Here are my five No-Compromise Leadership insights on pay for performance:
- Focus on the BIG number: A commitment to pay a full-time service provider $20 an hour is a commitment to $41,600 in annual pay. That doesn’t include the company’s share of payroll taxes and benefits. The BIG number keeps the value of a compensation commitment in perspective. Commission totally clouds the BIG number … and puts the entire focus of compensation on a percentage rather than real dollars. And because commission pay focuses on the percentage and not dollars, it feeds the “I want more commission” by service providers, and “I want to pay less commission” on the owner’s side. As we all know, 40%, 50% or 60% of nothing is nothing. The annual income value will always best represent the commitment the company is making to an employee.
- Hire for fit and behavior … never the money: What’s more valuable to your salon/spa; Hiring a stylist or esthetician with a following or hiring the right thinking, behavior and talent that fits your culture? If you went for the following, the money from that following was more important than fit, culture, brand and teamwork. That following of clients is loyal to an individual – not your company or brand. And that individual and following can leave just as easy as they came. When you hire for money you’re always at a disadvantage and asking to be held hostage.
- Leadership creates payroll R.O.I.: Getting a return on your payroll investment in people IS the work of leadership. Leaders that engage, inspire, recognize, appreciate and show the pathway to growth and prosperity are the ones that realize the best R.O.I. on payroll dollars. Leaders that avoid, dabble in or ignore the work of leadership typically fight higher payroll costs, lower productivity and blah cultures. In a salon/spa service business, leaders must be present and engaged to maximize their payroll investment. There is no autopilot setting for leading people, building teams and creating dynamic cultures.

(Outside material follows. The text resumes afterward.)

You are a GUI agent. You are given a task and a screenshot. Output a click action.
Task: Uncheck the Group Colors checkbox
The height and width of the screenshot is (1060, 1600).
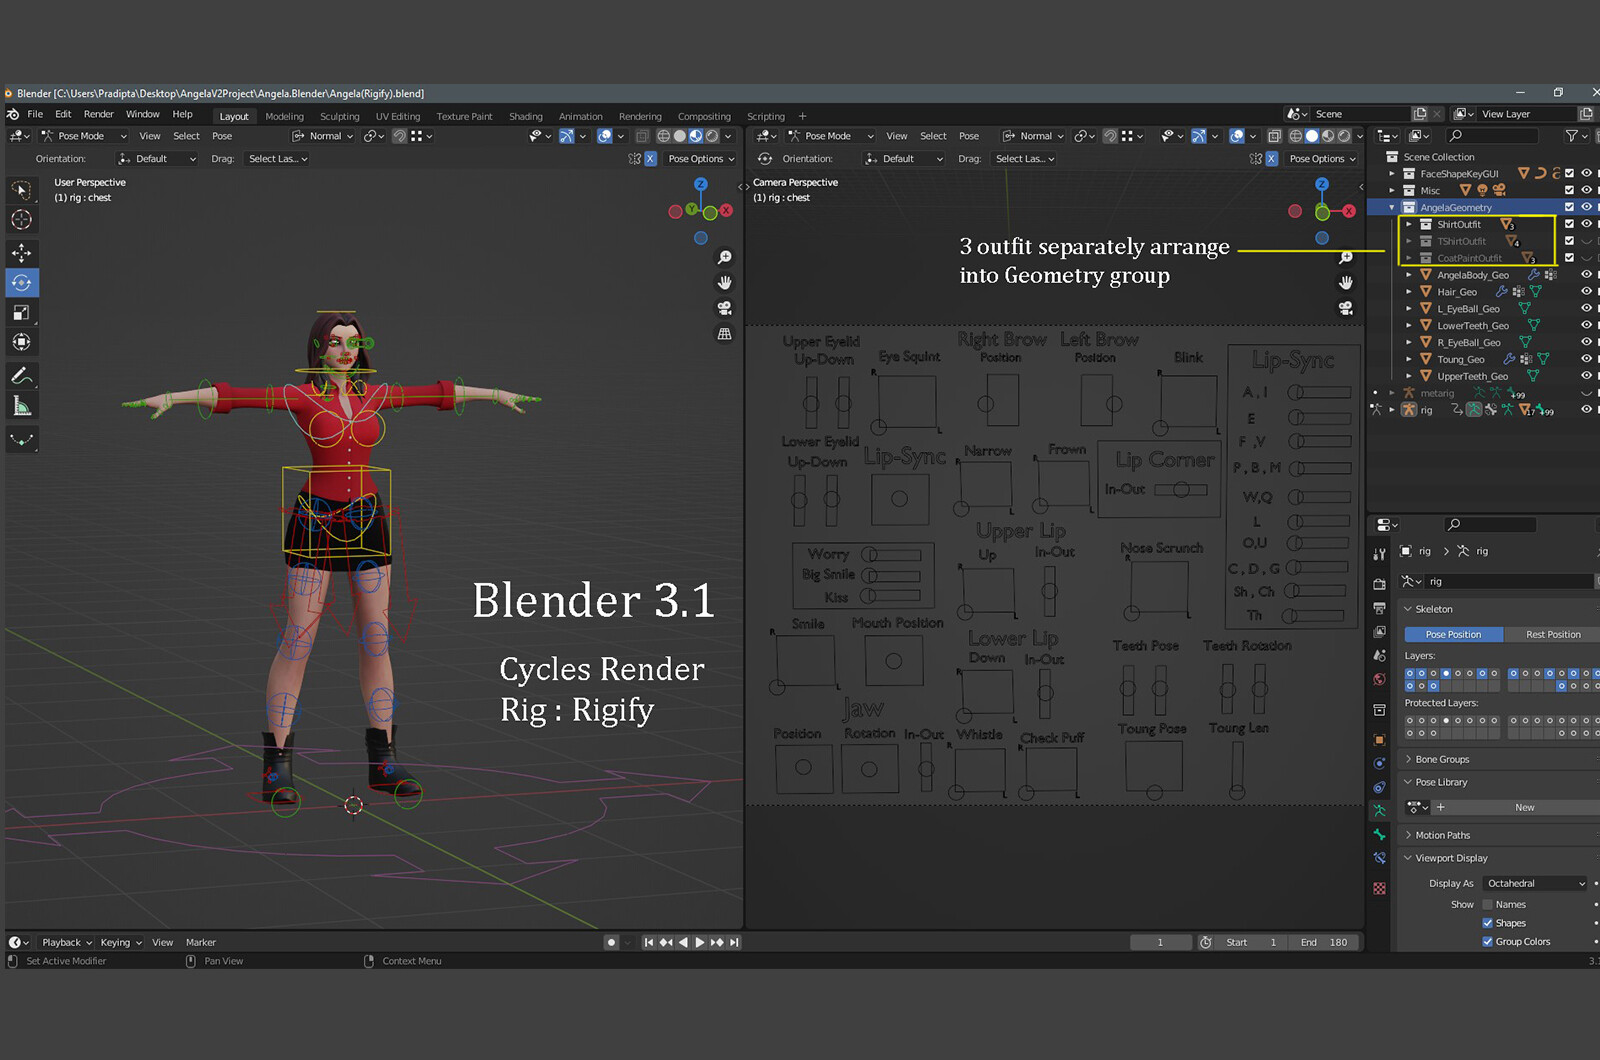point(1488,942)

- Cars are manufactured … people are developed and coached: Cars come off the production line finished. They are what they are. People on the other hand, have the capacity to learn, grow and evolve. In the right conditions, people with ordinary skills can develop into extraordinary talents and contributors to salon/spa growth. Developing and coaching people is a prerequisite for company growth. When coaching stops … performance and growth immediately begins to erode. The message here is that when leaders stop caring about talent development … employees stop caring too. Performance, cash flow and payroll issues follow closely behind.

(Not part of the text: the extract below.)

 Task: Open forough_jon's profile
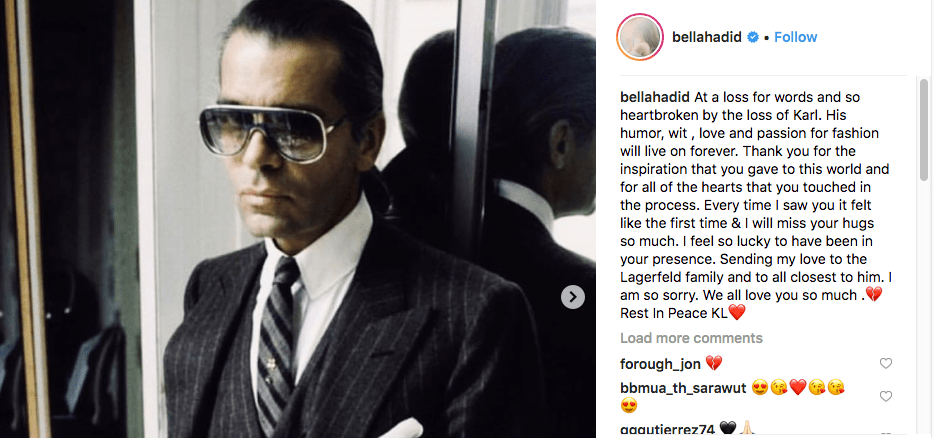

- Leaders compromise expectations: The consistent communication of performance and behavior expectations instills a level of individual and organizational clarity. Employees know and understand their performance expectations in relation to income growth. Expectation clarity is the right of every employee and the obligation of every leader that expects performance in return for compensation. Real problems occur when the salon/spa continues to pay an employee for a level of performance that no longer exists such as lower service/retail sales, decreasing client retention rates, absenteeism and other unacceptable behaviors. If you don’t like what you’re getting … why keep paying for it? Engage early. Coach thoroughly. Recognize when it’s hopeless and end the relationship.